We partnered with STOKE Certified to access their comprehensive system that provides easy-to-use tools for all areas of sustainability management. Their program takes an incredibly broad look at all areas of sustainability from business practices, from cultural integrations to how Mt. Ashland can better serve the diverse communities of Southern Oregon and Northern California.
We are proud to be the first ski area to achieve this very special certification and to have a partner in our future success with STOKE.

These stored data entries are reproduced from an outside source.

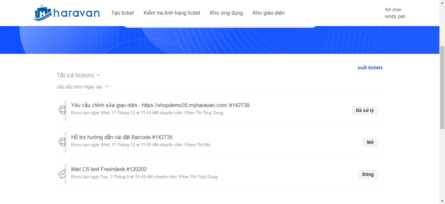This screenshot has height=204, width=445.
Task: Click the "Đã xử lý" status button
Action: [365, 110]
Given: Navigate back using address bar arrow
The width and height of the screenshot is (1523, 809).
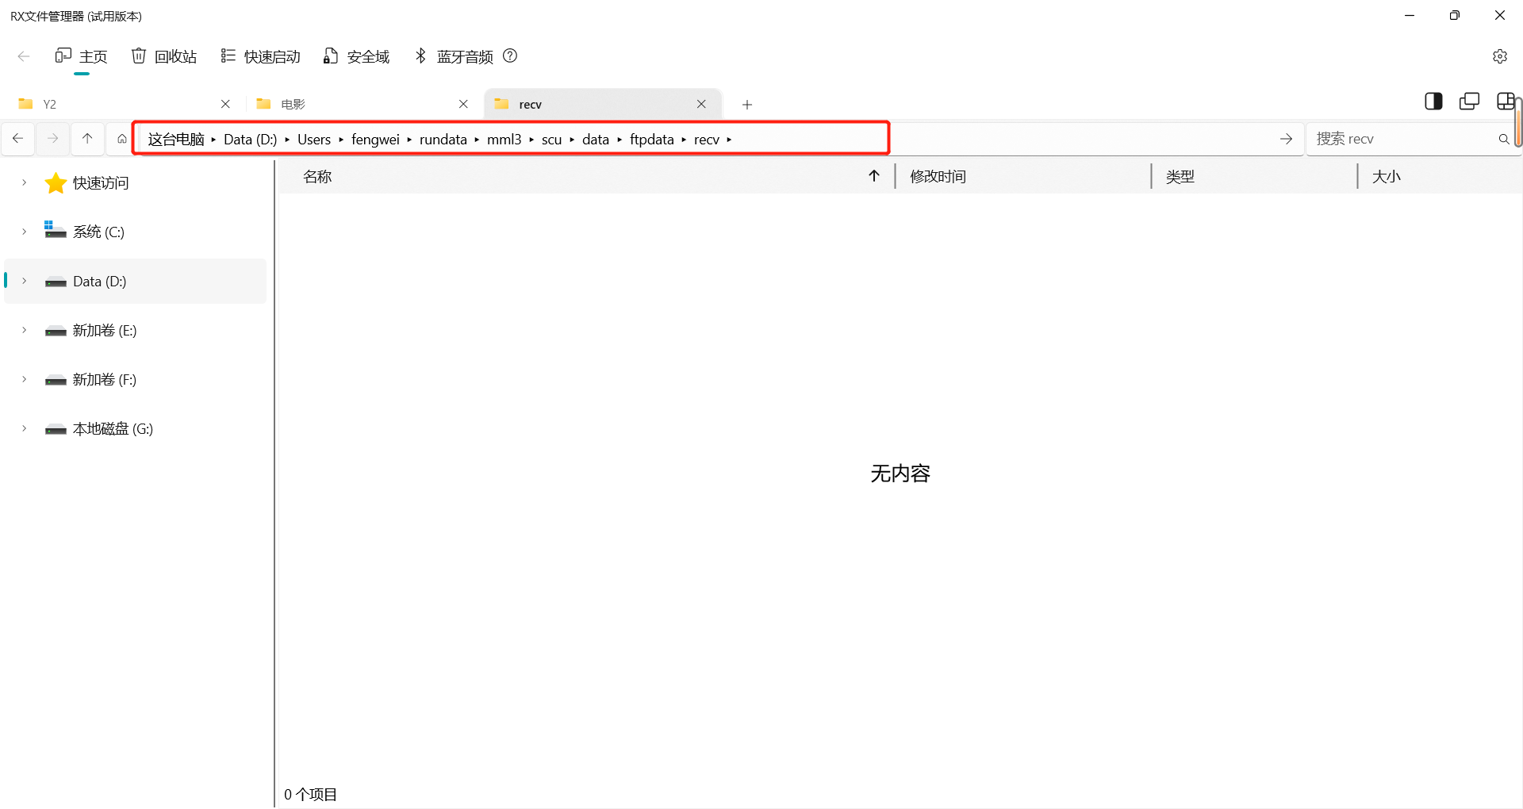Looking at the screenshot, I should point(18,139).
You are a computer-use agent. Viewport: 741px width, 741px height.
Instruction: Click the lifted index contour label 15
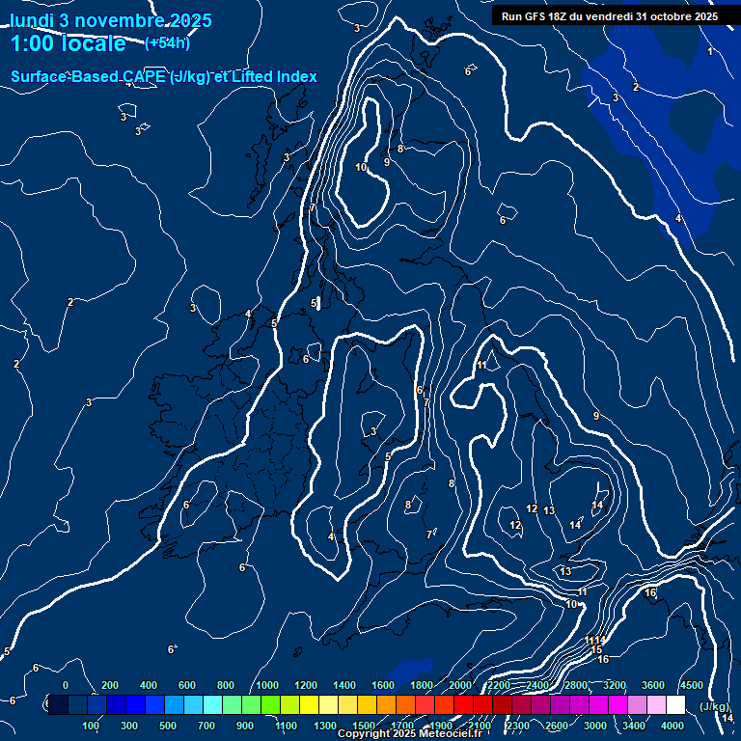click(596, 650)
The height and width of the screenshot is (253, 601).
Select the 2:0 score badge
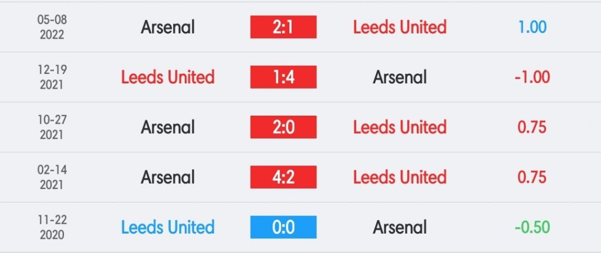(x=283, y=127)
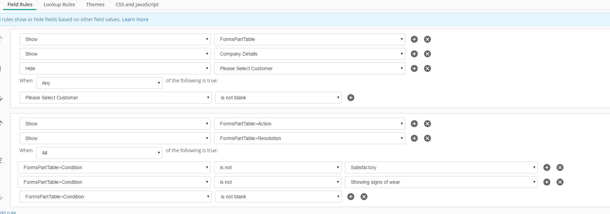This screenshot has width=610, height=214.
Task: Remove the Company Details action row
Action: 427,54
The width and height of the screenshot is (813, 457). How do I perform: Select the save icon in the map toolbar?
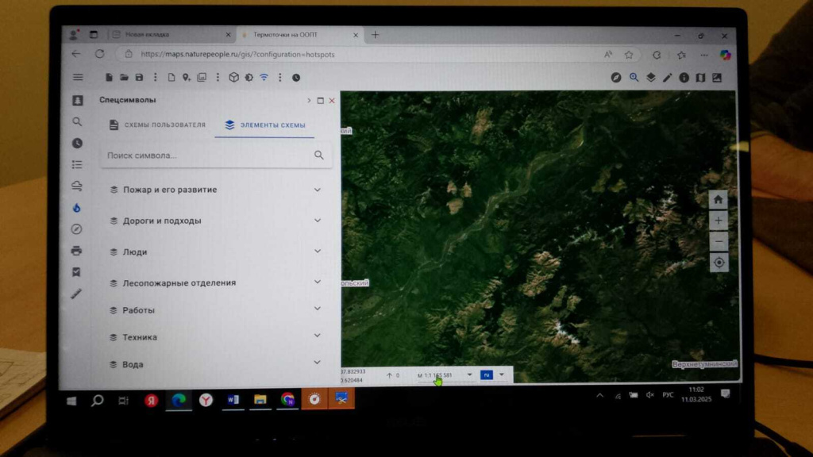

In 2015, STOKE Certified made a complete assessment of all of Mt. Ashland’s practices, policies, community engagement, environmental sustainability, and more. The assessment report and accompanying Road Map led our efforts to become better stewards of our planet and more engaged in the Southern Oregon and Northern California community. As an example, Carl and the STOKE team were instrumental in securing grants and negotiating the regulatory framework for our Solar project, shown below. We achieved STOKE Certification in May, 2017.
Overall STOKE Score - 77%
Mt. Ashland’s management team utilized the STOKE Sustainability Management System Template to create our own comprehensive set of policies and procedures for our sustainability initiatives. The Mt. Ashland Association Board conducts an annual review of our long-term sustainability goals. These guide all management practices, staff training, policies and procedures, goals, and implementation strategies. This is our go-to document and your guarantee for an epic day on the hill for many winters.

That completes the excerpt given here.